**Extract**:
BEGIN

A Tutorial on Understanding and Using genealogical DNA testing to help build family trees

Started by Michael Brown on Thursday, March 6, 2014
Problem with this page?


Profiles Mentioned:

Showing all 23 posts
3/6/2014 at 1:43 PM

First, I must confess that while I do have a BS in a science it was not biology let alone a sub-field that looked more specifically at genetics.

Second, from some other discussions here (and elsewhere) I think it would be extremely helpful to have something here that helps people to understand just how the procreation process works from a genetic standpoint.

I am not sure if a discussion thread is the best venue for it, but let's start here.

END

**Information provided**:

BEGIN

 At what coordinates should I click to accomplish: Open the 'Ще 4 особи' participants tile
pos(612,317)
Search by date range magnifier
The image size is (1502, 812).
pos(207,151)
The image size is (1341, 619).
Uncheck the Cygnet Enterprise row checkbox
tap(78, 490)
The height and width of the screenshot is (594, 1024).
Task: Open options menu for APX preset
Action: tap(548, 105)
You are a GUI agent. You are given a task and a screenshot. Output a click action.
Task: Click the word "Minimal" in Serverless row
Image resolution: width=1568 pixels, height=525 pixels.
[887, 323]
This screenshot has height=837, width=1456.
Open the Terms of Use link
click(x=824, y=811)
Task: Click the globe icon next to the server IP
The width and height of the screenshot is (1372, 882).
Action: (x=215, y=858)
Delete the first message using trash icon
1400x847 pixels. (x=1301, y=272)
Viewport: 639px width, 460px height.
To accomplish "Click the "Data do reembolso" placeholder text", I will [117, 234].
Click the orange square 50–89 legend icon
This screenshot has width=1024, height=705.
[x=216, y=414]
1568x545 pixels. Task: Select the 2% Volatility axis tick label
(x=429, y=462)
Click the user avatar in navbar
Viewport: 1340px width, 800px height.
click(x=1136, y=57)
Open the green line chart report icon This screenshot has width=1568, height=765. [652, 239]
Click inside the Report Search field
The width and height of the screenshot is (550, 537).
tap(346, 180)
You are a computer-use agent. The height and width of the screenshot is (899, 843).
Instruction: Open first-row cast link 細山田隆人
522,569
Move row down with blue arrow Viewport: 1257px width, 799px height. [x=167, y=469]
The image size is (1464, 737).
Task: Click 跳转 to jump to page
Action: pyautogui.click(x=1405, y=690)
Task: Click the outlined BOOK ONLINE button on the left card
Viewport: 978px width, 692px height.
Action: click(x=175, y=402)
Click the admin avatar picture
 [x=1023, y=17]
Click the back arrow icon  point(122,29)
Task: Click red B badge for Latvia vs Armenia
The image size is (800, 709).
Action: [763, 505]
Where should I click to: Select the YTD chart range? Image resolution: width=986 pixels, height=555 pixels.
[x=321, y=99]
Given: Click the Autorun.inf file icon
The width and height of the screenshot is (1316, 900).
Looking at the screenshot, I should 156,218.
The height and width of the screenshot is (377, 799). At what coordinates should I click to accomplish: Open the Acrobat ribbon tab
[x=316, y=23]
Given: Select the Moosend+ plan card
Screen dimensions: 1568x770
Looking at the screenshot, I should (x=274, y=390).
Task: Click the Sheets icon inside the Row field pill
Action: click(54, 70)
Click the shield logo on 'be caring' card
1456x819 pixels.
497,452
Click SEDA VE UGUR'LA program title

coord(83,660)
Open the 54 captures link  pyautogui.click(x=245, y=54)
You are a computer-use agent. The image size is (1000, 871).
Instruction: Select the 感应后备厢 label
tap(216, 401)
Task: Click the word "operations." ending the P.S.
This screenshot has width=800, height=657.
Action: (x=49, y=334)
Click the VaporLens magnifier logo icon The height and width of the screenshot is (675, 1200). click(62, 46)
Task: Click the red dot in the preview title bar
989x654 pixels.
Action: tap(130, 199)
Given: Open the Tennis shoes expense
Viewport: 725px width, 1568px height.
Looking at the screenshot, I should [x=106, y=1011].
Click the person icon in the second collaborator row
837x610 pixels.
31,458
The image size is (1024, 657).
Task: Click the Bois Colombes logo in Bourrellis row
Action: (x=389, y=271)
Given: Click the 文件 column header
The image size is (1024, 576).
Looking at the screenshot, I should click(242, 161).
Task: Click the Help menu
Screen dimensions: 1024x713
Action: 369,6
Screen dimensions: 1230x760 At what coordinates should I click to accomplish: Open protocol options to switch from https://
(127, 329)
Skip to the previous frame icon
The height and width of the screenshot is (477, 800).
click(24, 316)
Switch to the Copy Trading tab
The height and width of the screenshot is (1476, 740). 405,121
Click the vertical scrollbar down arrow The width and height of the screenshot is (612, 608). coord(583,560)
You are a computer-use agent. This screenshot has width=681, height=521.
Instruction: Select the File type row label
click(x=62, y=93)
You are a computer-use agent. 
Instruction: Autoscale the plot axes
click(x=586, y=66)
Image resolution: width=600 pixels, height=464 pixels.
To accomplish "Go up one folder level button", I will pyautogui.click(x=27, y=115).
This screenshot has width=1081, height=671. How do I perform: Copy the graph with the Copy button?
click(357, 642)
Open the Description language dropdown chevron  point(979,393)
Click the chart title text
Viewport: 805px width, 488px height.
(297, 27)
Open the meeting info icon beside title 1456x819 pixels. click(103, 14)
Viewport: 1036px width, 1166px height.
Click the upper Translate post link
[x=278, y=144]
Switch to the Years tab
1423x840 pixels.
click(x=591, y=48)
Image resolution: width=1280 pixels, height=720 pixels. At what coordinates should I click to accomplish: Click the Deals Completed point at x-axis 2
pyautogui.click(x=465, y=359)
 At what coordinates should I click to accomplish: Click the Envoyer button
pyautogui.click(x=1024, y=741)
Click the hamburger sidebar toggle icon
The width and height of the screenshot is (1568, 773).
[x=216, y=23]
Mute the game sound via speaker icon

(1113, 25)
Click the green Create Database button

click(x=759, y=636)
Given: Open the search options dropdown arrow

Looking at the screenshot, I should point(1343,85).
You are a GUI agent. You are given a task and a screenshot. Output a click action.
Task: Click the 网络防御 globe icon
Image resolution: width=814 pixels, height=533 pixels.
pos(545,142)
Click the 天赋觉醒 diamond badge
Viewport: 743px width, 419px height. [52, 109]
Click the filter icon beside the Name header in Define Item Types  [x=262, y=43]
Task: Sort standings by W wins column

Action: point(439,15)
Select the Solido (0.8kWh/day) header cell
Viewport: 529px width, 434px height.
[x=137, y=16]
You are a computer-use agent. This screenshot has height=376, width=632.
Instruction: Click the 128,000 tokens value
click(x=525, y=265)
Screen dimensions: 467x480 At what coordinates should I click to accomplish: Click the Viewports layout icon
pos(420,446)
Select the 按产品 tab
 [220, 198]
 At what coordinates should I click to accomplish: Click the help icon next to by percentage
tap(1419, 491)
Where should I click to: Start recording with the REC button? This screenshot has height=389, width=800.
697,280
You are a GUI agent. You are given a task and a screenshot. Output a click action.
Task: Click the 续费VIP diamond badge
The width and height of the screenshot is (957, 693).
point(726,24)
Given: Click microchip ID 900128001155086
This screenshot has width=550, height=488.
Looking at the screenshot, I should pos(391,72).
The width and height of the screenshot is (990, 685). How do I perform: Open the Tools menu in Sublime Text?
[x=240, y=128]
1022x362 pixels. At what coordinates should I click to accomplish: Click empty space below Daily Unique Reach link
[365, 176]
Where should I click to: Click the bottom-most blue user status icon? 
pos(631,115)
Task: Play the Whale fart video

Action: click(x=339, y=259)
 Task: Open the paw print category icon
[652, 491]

END

**Task**: In the genealogical DNA testing thread, what degree does the first post's author say they hold? The items are not needed here.

**Solution for this exercise**: A BS in a science, but not in biology.